▶ [Data for this task]:

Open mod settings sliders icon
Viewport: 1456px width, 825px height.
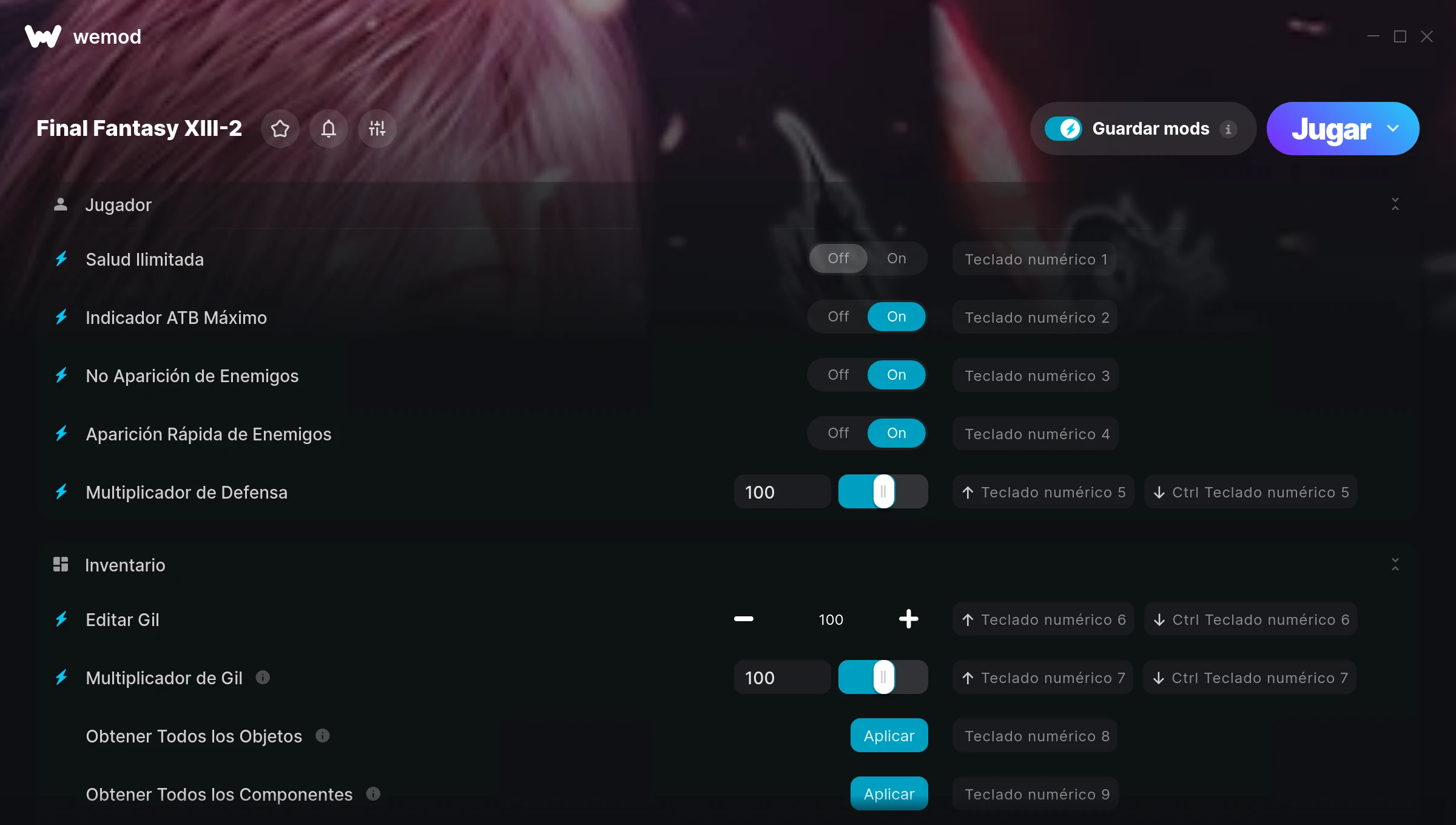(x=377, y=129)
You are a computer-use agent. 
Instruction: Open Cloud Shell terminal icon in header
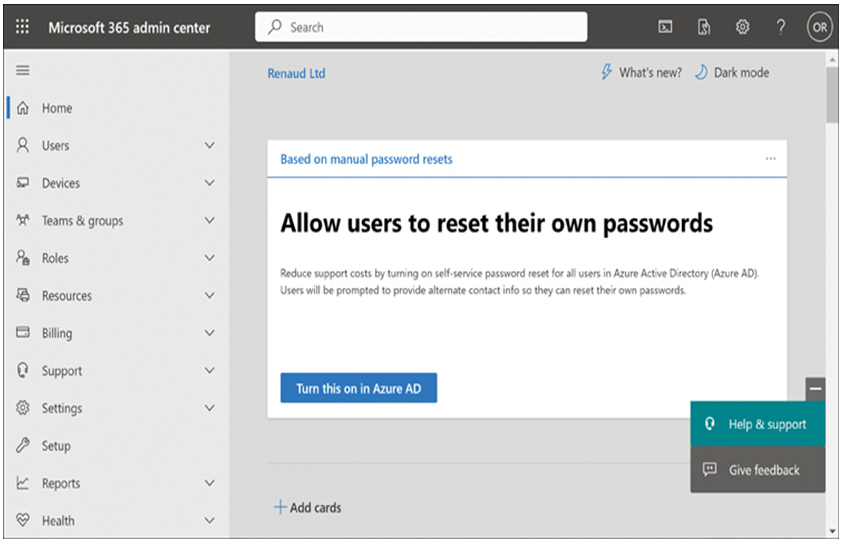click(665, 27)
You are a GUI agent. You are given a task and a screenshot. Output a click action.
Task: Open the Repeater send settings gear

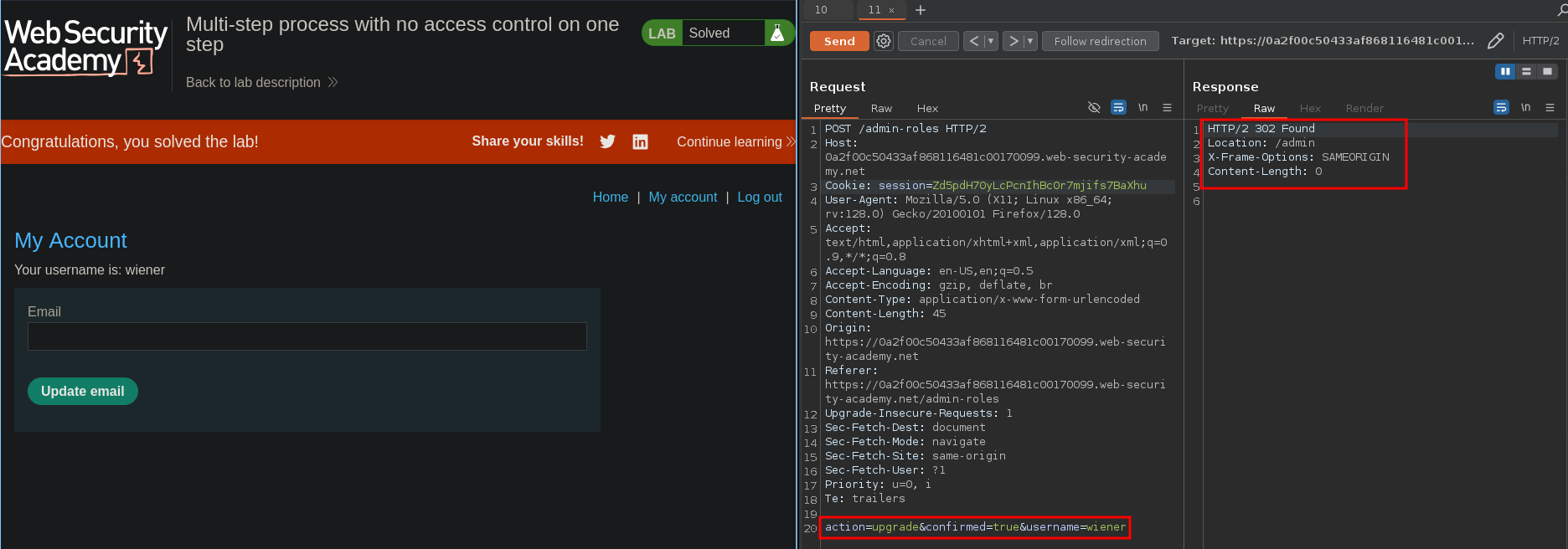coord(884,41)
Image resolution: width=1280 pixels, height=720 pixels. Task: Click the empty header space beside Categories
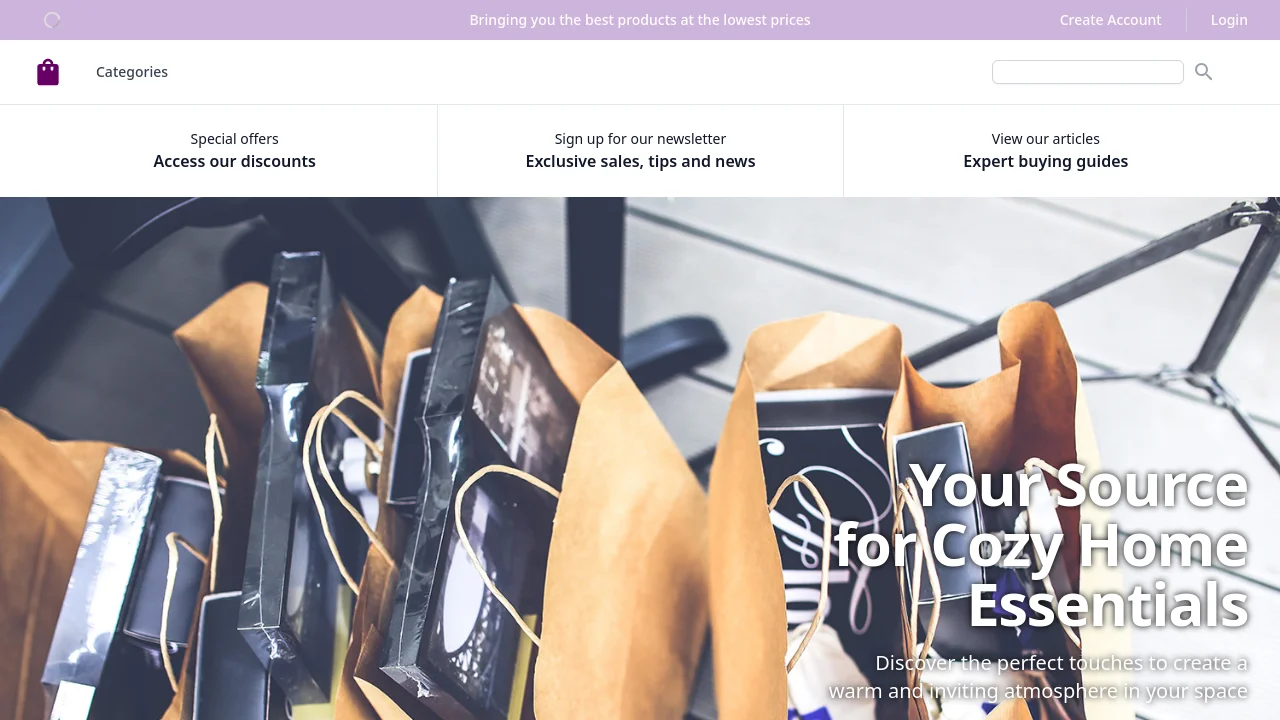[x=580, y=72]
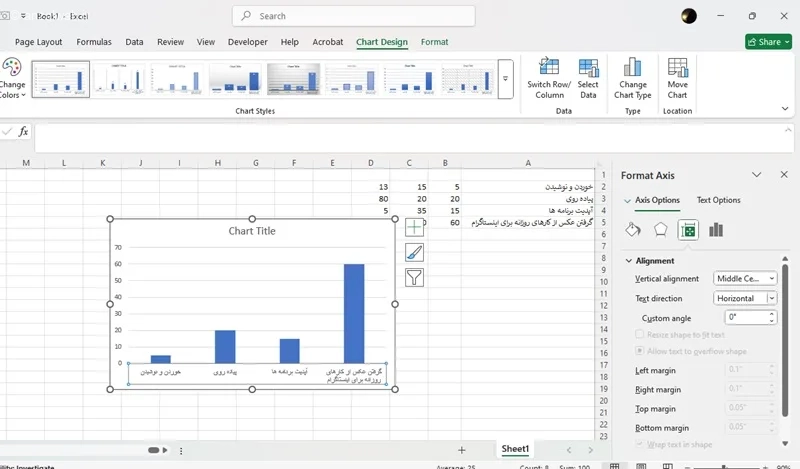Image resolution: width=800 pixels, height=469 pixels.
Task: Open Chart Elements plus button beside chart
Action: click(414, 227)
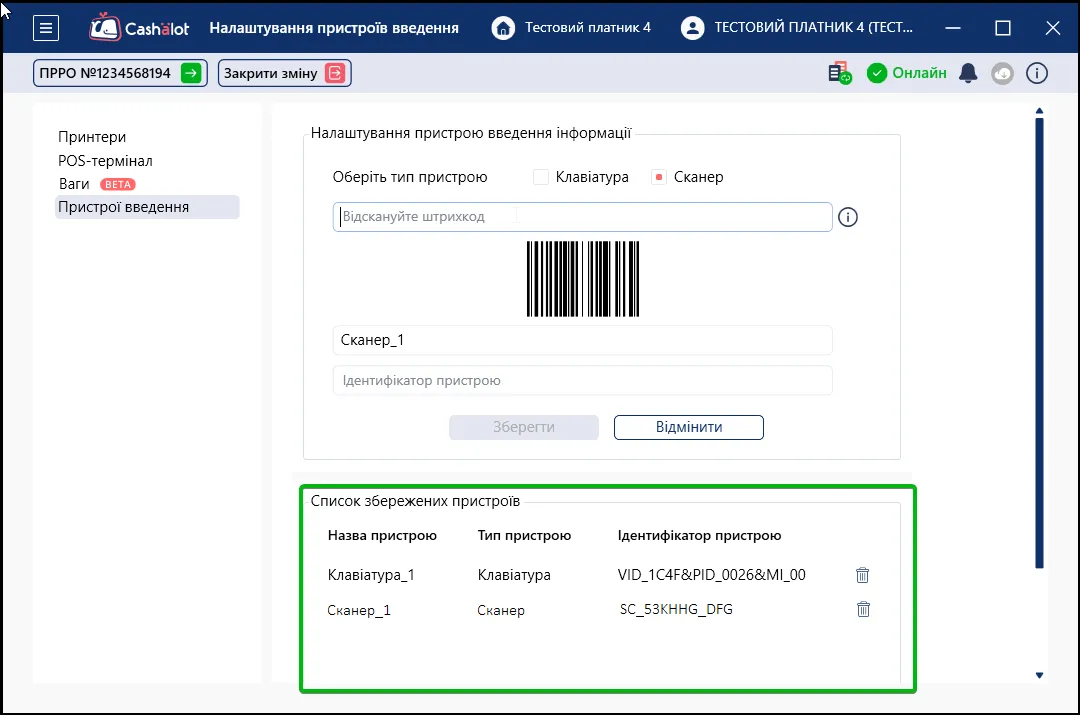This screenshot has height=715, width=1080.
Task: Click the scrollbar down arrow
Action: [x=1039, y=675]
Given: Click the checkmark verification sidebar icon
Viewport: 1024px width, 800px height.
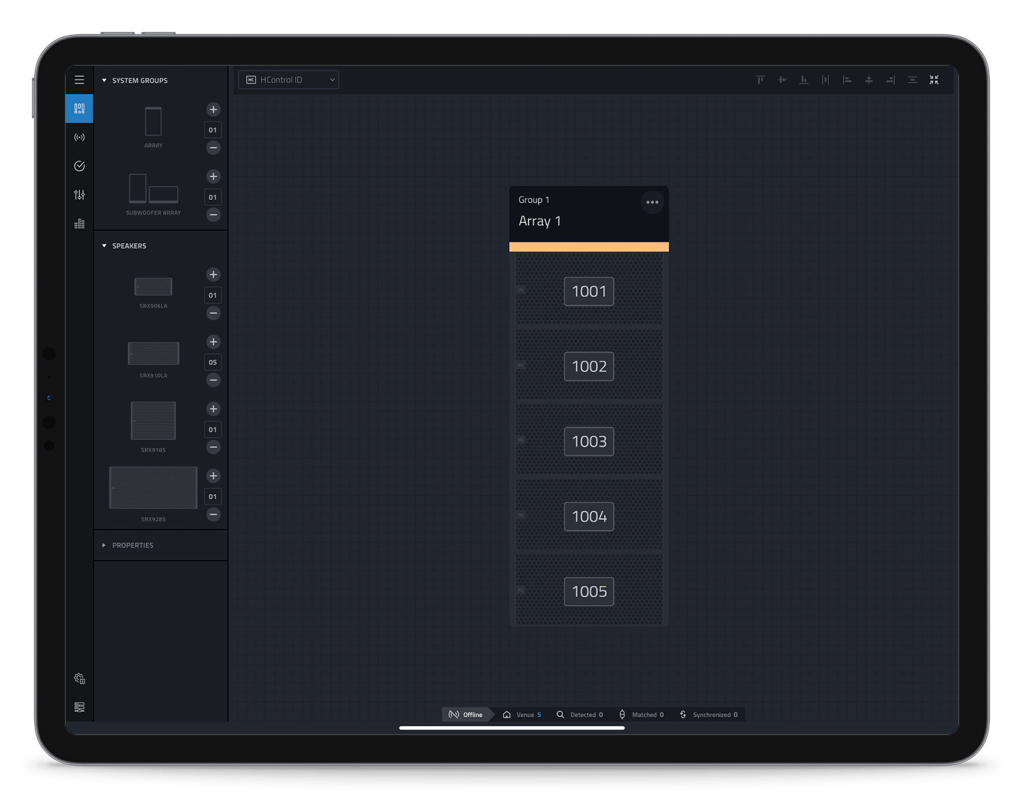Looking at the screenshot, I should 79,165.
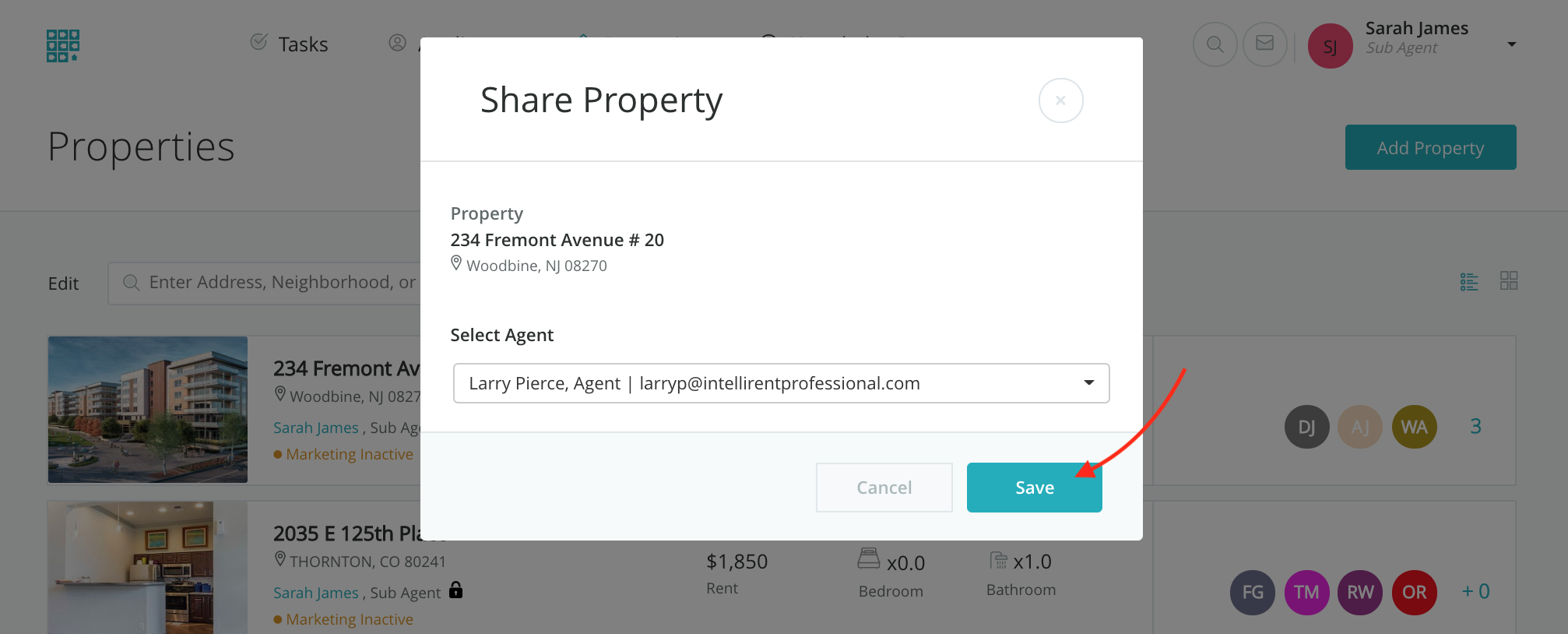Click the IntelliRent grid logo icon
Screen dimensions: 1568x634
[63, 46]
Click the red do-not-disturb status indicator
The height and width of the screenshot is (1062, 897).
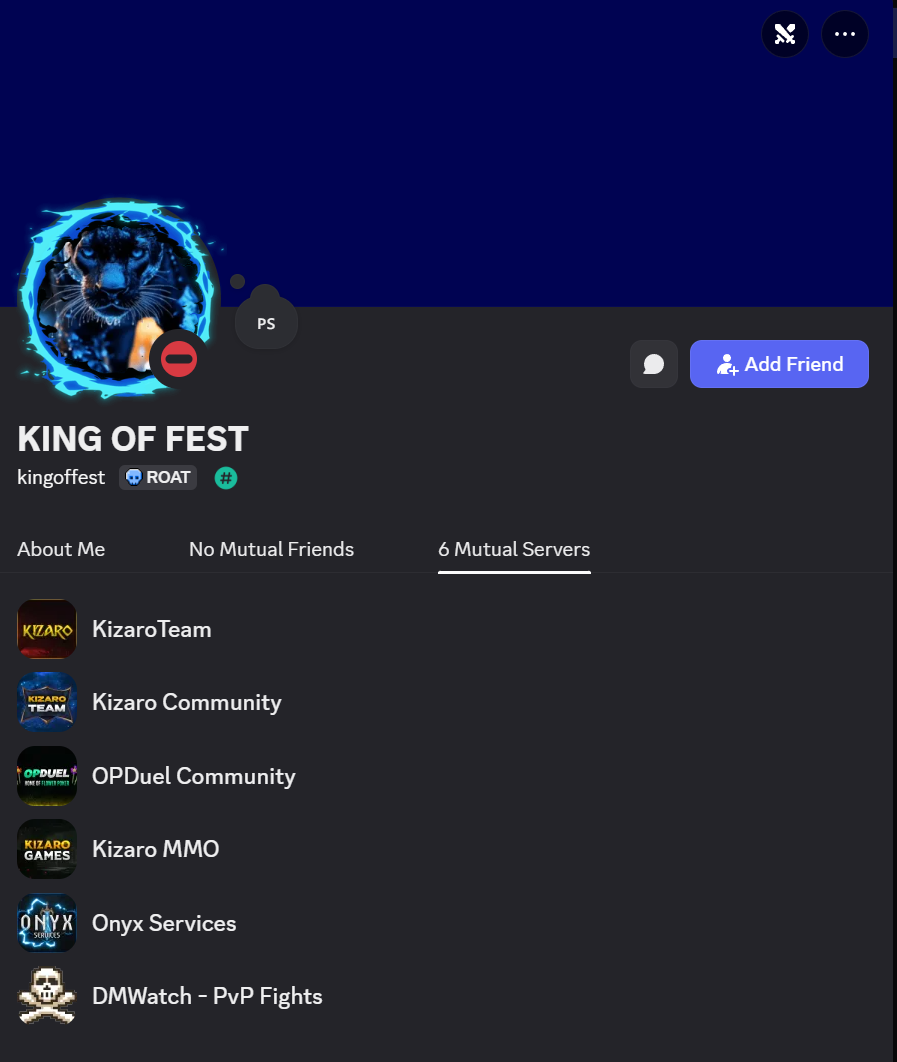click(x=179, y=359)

▶ [Exercise prompt]: Using the entries above, copy out all lines that contain the string "agent".

▶ [Response below]:
You are a computer-use agent. 
You are a GUI agent. You are given a task and a screenshot. Output a click action.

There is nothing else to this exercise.